Luigi’s Mansion: Dark Moon starts with the goofy and very talkative scientist Professor E. Gadd studying friendly ghosts in Deepshade Valley. The Dark Moon, which hangs in the not-too-distant black sky, is shattered by the scary King Boo. After it shatters, the ghosts in the area immediately begin to behave mischievously and uncontrollably.
Meanwhile, our hero Luigi is sitting at home, minding his own business, taking a nap, when suddenly, Gadd appears on his TV screen and forces Luigi to his bunker, via teleportation. Gadd quickly tells Luigi of his predicament and the Dark Moon. Without much of a choice, and no way to get home on his own, Luigi agrees to help retrieve the missing segments of the Dark Moon, each of which is hidden within a mansion. To help him rebuild the Dark Moon, Gadd happily gives Luigi a Flashlight and a ghost-sucking vacuum cleaner, the Poltergust 5000, which is also a nifty puzzle-solving tool.
Luigi’s Mansion: Dark Moon is an action-adventure game, in which puzzles must be solved to advance on a quest. There are multiple puzzles within each mansion. Practically all the puzzles are solved using the Poltergust 5000 or the Flashlight, which includes a Dark-Light Device that is built for finding invisible objects, including ghosts, hidden doors and chests. Vacuuming things with the Poltergust 5000 is a blast, and with it you can interact with almost anything in the mansions, which means you have a massive amount of things to play around with.

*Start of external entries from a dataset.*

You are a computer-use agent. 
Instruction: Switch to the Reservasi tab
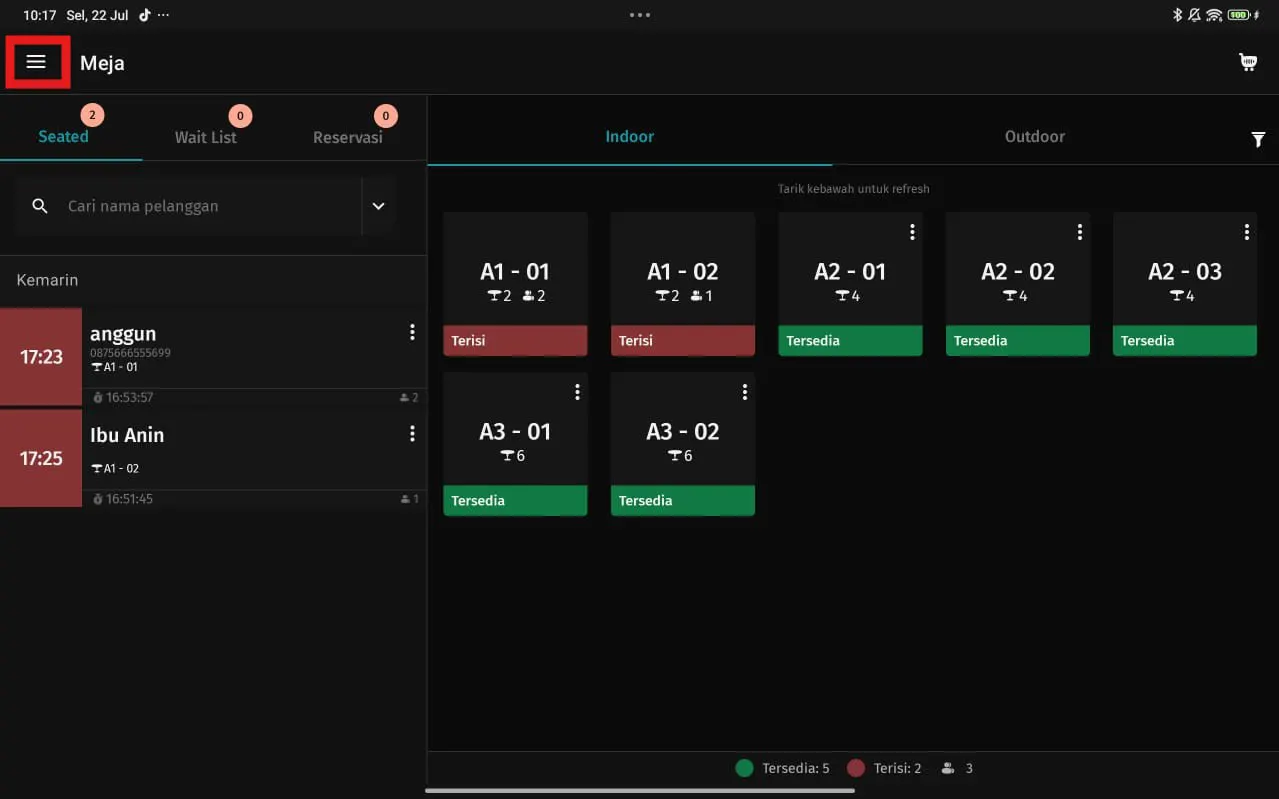tap(347, 137)
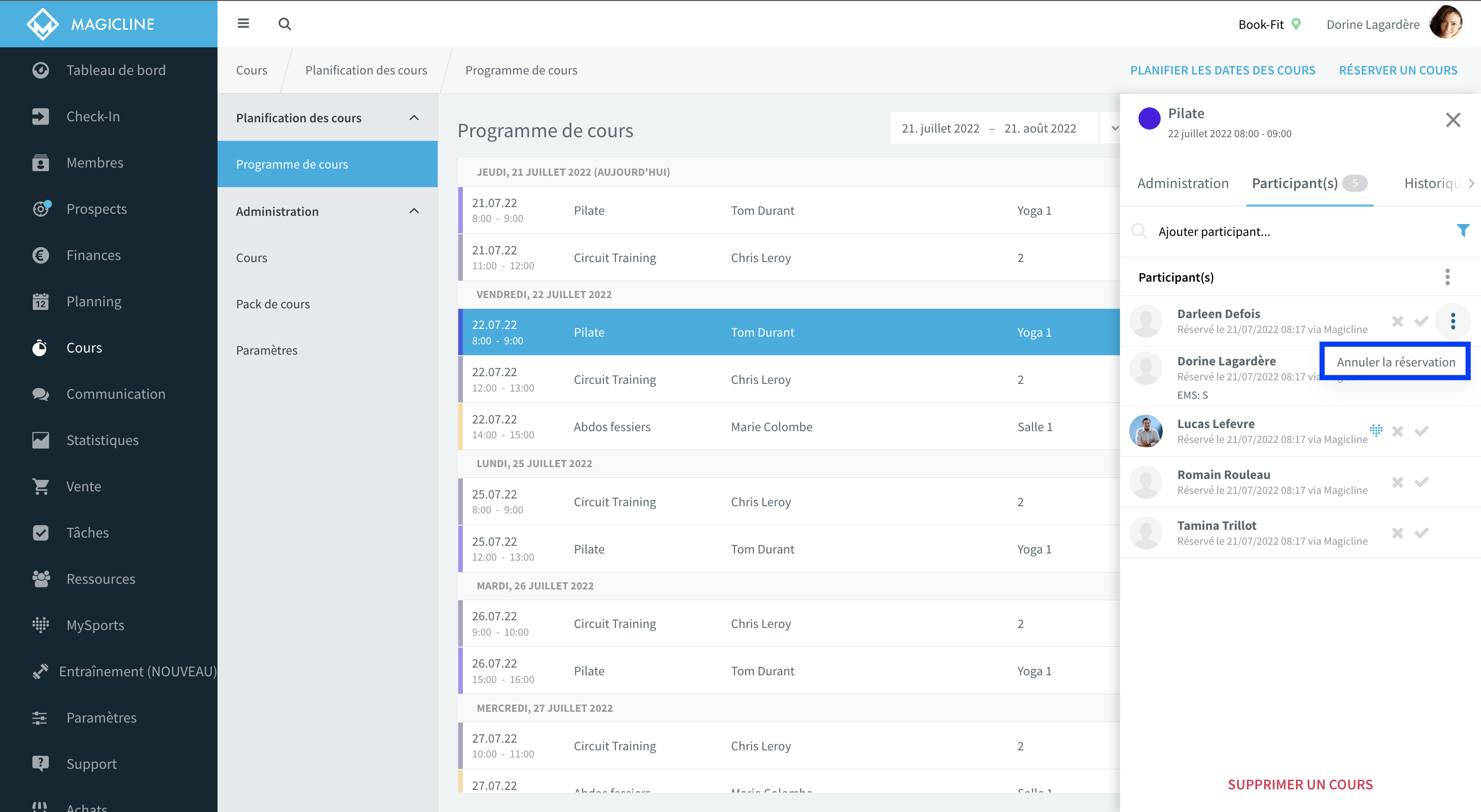Collapse the Administration section chevron
Screen dimensions: 1481x812
click(x=413, y=211)
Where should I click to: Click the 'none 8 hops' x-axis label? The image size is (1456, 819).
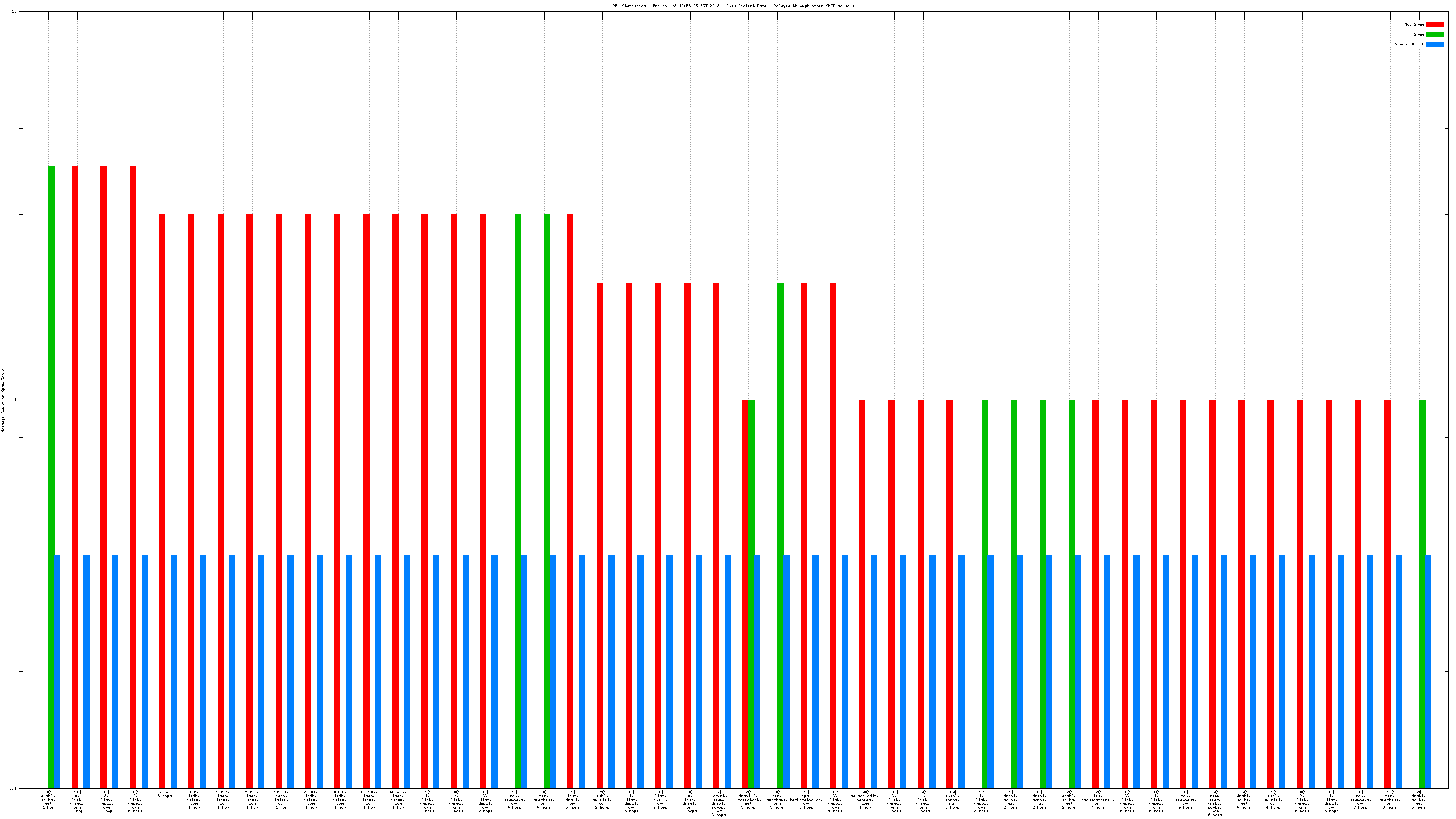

Fortunately, the game is much larger than its predecessor and boasts five robust mansions, each of which contains unique puzzles and a distinguishing theme. The first mansion, Gloomy Manor, is what you’d expect a typical haunted mansion to look like. The second mansion, Haunted Towers, is built around a huge tree and is packed with gardens and exotic plants.
In each mansion, there are multiple peepholes on walls, doors and windows. Luigi can look through them to search for hints, or he can spy on ghosts to see what they’re up to or where they’re hiding key items. In one mansion, Luigi spies on ghosts via a peephole, and one ghost notices him, then it displays an angry expression, and blocks his view. This mechanic is brilliant and makes the experience more interactive.
To find the Dark Moon piece in each mansion, the player must complete a set of missions in order. While this structure is fairly organized, it restricts exploration, which is a shame, because you want to thoroughly investigate each beautifully crafted mansion at your own leisure. You can try to explore mansions within missions, but some doors and passages are inaccessible during certain missions.
Each mission is quite lengthy, and you must complete an entire mission in order to save your progress. I frequently paused the game and put my Nintendo 3DS in Sleep Mode between missions. When I’d resume playing and open my Nintendo 3DS, multiple times, the game froze and I had no choice but to restart missions… It would have been nice if there was a quick save option or automatic saves during missions.
Unlike its predecessor, Luigi’s Mansion: Dark Moon includes a multiplayer mode – ScareScraper. In ScareScraper, up to four players can work together to take on challenges in a tall, haunted building. Although the multiplayer mode is tailored for four people, if one or two players drop out during a session, the game goes on, making the challenge even harder for the remaining players. You may even end up all alone. To fully enjoy the multiplayer mode, play with friends or people who you know won’t purposely quit.
Luigi’s Mansion: Dark Moon is one of the prettiest games on the Nintendo 3DS. Its visuals and 3D effect are dazzling and are easily comparable to Super Mario 3D Land; you want to play with the 3D depth slider turned all the way up. Similarly, its soundtrack and sound effects are appealing. Hearing the chuckles and grunts of ghosts and Luigi’s quivering voice adds to an already immersive experience.
Despite the restrictive mission structure and lack of a quick save option, Luigi’s Mansion: Dark Moon is a great game – one that manages to provide a better experience than its predecessor. It has a simple albeit entertaining story, features clever puzzles, top-notch graphics, great sound effects and a high replay value. The folks at Next Level Games have done a wonderful job developing the title, and they’ve started the Year of Luigi with a bang.